Sunday, December 30, 2007

9 to 6ers

Another kick in the balls to the American employee is the decade-long movement to keep my white ass in a non-ergonomic chair staring at a computer for an hour longer than I really should. I happen to work a job right now that has the hours of 8 to 5. When I took it, I first thought, "Hey, this is great. I don't mind getting up an hour earlier, because I'll get home an hour earlier."

But then it got me thinking...when the hell did this happen? Didn't corporate America and Dolly Parton both coin the phrase "9 to 5?" When did this magically turn into "9 to 6?"

Subtly. That's how. Think about it. We still call these people "9 to 5ers," even though nobody works those hours anymore. No one is outraged that we have to work until 6 o'clock. It's happened so gradually over the past ten or fifteen years that no one blinks an eye. In fact, leaving at 5 pm will often get you the "Half day?" snipe from the receptionist.

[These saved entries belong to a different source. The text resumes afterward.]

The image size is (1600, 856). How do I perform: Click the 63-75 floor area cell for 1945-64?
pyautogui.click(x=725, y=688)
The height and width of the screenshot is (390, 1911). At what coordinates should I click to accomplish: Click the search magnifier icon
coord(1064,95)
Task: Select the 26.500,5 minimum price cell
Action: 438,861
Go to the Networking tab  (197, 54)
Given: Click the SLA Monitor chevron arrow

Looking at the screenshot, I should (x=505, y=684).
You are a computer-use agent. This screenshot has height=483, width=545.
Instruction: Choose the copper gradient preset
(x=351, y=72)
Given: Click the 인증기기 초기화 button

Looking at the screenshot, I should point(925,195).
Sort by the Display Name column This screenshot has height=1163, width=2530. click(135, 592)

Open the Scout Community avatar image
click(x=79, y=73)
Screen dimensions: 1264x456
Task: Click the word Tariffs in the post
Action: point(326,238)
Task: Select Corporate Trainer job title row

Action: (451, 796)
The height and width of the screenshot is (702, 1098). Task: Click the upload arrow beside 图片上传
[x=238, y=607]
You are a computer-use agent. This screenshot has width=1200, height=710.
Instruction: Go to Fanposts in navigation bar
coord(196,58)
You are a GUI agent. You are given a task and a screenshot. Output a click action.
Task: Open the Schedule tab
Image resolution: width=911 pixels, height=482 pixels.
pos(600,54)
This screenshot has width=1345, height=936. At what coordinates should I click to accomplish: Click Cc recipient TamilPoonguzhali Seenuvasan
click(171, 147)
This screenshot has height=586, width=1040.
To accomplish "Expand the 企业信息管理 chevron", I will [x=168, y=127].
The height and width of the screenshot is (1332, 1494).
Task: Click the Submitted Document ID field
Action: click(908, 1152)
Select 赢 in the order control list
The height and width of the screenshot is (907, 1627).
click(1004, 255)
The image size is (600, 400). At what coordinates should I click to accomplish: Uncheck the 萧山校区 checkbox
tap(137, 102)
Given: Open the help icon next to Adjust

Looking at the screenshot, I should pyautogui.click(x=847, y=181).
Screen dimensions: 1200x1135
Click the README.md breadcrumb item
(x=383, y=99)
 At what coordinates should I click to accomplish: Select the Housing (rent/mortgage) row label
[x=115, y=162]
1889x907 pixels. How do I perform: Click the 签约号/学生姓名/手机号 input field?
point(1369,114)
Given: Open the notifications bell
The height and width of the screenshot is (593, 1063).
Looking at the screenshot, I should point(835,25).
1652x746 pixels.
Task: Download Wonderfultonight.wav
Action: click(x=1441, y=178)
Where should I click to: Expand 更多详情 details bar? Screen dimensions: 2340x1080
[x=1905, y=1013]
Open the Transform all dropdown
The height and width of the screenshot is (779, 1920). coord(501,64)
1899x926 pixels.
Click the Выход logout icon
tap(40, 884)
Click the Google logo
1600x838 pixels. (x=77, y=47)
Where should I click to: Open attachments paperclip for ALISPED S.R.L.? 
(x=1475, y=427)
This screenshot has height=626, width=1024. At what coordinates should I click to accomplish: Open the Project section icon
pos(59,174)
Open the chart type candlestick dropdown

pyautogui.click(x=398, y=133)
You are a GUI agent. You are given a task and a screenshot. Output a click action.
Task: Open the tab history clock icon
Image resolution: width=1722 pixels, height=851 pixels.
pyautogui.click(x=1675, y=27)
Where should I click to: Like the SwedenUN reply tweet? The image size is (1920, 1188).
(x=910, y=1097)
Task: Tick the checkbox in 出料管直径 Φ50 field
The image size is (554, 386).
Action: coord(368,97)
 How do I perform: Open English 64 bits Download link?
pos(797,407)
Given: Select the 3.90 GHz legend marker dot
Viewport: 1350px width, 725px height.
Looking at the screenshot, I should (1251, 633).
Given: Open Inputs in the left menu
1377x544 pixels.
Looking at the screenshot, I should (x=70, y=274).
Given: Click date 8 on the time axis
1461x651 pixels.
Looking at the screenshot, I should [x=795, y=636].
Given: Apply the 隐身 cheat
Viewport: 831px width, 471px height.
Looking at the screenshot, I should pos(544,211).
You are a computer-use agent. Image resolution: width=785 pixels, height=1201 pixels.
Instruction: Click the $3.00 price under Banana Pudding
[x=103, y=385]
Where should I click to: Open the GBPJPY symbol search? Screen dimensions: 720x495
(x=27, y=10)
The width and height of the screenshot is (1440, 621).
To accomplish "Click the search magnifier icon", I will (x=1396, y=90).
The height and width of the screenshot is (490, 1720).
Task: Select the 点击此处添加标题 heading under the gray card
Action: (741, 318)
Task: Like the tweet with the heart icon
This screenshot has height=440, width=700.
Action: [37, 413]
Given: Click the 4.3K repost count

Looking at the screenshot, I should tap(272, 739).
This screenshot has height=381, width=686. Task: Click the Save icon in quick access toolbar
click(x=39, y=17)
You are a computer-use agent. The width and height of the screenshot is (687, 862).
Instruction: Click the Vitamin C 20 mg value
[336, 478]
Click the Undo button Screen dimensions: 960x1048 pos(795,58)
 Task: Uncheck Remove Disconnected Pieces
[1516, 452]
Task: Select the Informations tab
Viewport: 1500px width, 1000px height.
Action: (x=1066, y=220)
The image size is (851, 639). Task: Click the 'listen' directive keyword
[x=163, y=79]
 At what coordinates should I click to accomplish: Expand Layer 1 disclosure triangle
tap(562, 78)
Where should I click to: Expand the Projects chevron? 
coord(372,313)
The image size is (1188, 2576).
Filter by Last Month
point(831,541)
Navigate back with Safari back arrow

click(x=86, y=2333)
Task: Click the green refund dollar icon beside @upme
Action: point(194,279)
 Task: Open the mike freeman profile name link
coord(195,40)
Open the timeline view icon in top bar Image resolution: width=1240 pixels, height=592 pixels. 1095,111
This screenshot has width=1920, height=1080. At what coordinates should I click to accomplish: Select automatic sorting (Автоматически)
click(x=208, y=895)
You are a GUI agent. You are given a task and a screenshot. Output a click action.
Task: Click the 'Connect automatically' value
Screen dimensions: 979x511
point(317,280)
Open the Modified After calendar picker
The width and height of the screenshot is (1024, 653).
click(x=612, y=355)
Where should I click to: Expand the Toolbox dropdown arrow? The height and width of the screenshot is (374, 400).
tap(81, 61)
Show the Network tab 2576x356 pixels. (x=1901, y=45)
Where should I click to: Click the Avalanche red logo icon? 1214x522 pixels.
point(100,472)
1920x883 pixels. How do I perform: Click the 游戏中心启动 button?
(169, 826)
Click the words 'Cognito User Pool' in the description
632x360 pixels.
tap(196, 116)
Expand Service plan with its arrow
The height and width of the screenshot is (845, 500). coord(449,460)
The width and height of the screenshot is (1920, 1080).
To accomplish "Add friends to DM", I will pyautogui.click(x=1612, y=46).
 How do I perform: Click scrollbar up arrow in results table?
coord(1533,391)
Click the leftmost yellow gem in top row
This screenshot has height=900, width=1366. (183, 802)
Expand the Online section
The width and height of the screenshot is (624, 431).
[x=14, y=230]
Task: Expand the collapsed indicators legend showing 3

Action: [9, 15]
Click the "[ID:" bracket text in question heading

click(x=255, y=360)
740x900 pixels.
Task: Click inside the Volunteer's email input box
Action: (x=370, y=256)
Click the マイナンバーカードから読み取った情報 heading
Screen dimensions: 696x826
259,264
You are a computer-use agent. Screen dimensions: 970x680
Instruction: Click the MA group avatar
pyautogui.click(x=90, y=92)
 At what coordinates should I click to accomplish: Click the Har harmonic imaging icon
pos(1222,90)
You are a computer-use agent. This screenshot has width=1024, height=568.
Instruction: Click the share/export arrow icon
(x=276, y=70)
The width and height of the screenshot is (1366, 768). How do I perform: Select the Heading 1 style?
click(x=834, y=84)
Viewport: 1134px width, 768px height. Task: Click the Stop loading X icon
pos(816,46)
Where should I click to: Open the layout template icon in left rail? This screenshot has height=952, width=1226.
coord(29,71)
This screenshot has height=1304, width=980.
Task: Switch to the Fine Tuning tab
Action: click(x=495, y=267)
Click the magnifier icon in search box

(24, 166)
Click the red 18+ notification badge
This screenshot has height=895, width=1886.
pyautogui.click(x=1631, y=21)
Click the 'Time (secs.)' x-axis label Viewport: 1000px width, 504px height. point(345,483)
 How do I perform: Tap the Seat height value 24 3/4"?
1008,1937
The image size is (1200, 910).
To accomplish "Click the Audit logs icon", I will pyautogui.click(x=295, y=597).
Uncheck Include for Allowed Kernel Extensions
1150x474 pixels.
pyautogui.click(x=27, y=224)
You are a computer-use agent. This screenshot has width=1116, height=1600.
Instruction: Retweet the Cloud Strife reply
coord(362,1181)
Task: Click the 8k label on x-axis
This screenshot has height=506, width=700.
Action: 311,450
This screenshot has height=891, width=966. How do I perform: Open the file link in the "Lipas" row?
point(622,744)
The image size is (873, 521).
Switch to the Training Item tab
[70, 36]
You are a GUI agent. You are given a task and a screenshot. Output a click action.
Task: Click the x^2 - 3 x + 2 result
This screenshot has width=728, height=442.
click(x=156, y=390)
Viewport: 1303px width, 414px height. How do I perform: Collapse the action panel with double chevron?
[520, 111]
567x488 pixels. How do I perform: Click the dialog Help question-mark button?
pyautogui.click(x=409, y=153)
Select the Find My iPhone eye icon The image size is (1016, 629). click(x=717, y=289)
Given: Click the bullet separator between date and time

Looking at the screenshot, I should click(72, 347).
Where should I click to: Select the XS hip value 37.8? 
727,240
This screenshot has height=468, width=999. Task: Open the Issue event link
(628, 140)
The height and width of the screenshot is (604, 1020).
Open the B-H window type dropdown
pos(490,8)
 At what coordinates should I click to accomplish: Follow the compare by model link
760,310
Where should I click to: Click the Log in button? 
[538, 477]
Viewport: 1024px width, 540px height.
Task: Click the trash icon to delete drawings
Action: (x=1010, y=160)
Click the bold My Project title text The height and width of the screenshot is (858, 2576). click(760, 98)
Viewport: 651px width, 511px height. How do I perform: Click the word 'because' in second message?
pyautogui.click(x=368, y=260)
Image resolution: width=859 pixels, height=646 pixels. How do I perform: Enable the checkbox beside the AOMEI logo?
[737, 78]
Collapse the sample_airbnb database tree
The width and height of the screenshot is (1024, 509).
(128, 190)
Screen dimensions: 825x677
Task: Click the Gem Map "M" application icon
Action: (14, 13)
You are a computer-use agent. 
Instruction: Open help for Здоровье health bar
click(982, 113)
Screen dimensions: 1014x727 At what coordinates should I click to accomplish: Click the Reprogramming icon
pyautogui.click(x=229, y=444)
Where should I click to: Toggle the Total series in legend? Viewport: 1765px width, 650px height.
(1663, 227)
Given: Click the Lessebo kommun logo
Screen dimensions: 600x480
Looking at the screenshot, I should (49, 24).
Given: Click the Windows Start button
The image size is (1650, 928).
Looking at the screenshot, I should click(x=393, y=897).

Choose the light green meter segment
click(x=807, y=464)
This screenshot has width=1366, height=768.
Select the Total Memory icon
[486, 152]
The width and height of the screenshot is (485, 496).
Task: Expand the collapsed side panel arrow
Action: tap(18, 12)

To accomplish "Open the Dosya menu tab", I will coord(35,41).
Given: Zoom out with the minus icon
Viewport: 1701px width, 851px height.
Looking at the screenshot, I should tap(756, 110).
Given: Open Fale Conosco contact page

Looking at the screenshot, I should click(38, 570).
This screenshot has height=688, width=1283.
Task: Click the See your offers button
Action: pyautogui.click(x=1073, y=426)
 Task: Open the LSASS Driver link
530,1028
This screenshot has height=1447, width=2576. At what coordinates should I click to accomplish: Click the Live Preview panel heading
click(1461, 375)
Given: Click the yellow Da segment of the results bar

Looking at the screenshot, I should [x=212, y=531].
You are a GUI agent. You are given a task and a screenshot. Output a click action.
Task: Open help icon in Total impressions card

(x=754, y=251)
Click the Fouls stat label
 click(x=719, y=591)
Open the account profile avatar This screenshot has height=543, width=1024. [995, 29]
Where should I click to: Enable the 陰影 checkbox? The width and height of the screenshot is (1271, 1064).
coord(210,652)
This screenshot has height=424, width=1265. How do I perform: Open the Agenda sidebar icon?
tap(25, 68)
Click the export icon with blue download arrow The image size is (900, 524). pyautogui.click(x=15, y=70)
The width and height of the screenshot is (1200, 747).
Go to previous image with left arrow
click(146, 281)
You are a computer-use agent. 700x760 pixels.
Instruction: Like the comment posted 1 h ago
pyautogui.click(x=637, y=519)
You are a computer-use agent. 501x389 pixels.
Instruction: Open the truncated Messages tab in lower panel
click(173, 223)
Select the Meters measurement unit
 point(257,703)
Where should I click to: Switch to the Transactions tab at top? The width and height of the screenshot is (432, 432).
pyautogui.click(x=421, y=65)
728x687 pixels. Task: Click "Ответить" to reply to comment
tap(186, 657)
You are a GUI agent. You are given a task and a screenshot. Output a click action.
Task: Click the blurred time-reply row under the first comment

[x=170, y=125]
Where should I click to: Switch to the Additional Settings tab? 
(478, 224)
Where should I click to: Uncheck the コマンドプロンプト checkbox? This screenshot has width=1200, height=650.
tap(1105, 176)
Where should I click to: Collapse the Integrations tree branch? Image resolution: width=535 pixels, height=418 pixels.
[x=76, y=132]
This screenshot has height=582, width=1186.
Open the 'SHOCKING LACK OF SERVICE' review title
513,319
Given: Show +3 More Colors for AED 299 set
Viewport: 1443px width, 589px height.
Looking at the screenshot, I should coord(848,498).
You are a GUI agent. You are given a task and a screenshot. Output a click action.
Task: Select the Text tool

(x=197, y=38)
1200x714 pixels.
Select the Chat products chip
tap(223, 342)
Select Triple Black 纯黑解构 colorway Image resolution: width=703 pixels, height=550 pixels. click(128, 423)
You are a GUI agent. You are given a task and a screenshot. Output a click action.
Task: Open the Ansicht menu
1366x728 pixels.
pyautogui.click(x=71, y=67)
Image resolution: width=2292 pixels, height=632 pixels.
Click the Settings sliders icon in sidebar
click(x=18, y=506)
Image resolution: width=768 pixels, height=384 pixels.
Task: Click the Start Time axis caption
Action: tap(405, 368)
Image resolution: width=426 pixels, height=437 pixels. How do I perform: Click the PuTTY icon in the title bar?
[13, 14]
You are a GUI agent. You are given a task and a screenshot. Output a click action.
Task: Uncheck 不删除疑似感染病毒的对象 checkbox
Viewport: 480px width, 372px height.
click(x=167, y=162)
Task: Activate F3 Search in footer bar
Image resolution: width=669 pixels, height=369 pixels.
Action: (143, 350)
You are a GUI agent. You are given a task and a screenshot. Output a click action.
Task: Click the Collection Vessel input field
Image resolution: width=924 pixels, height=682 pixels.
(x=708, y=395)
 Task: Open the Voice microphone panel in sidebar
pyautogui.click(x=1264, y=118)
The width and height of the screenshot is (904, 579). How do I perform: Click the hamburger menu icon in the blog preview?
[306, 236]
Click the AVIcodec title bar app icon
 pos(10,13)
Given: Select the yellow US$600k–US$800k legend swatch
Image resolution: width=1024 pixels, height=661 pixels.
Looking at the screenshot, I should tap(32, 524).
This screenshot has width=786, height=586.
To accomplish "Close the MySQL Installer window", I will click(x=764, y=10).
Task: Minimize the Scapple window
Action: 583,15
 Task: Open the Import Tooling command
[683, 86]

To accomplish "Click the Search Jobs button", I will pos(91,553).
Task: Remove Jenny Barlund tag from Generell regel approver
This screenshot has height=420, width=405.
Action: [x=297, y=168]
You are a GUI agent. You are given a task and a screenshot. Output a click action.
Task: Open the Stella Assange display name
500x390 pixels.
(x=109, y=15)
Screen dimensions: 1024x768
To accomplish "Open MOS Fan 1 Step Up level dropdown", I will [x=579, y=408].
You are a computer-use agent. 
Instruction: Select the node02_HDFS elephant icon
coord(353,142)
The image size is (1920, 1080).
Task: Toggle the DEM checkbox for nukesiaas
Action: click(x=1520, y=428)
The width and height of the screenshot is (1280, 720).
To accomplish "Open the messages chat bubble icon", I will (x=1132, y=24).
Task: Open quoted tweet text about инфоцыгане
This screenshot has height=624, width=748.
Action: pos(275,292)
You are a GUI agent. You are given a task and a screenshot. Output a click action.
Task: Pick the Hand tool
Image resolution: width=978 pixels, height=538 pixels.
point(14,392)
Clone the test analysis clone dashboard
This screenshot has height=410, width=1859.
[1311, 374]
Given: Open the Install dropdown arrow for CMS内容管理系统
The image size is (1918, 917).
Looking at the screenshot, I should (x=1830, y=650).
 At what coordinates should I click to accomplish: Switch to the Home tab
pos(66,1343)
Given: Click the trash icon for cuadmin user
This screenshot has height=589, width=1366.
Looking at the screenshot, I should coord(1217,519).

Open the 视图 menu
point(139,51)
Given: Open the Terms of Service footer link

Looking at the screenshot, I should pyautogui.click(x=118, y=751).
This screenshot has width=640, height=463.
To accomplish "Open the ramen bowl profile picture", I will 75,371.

Since it used to be the most common dinnertime, staying at work until 7 pm must have once seemed ridiculous. Now it's just working an hour longer. That's barely overtime. I'm positive that people in the 50's and 60's took lunchbreaks, but your day was over at 5 pm. That's when the whistle blew.

But one by one, workers must have felt they were climbing the ladder faster if they showed their commitment to their company. That meant working longer hours, working weekends, taking business trips with that guy you hated whose breath smelled like rotten foot.

Now we have to apologize if we want to get home at a decent hour. To see our wives, our husbands, our dogs, our kids, or just to wind down. People in other countries must think we're insane. We've just passed Japan for the most weekly hours put in by the American worker. Forty percent of our population works over 50 hours a week. And yet, we have fewer vacation days than any other industrialized country, and less time for maternity leave. Hell, we're one of only two industrialized countries that doesn't have fully-paid maternity leave (Australia).

What does it all add up to? If you factor in a normal commute time for an average work-a-day stiff, which might be 30 minutes, you have a total of 10 hours a day devoted to work. And let's say you're lucky and get 8 hours of sleep. That leaves 6 waking hours that you have to yourself, right? Wrong. You need about an hour to eat breakfast and get ready for work. And you need no less than an hour to wind down after a day frying your brain under florescent lights and a computer monitor before making dinner. Without counting any potential exercise regiment, let's just call it 4 waking hours of time for yourself.

Four hours out of 24. 1/6 of your time. Are we happier doing this? Are Americans completely nuts? Even Max Weber would crap his pants over this.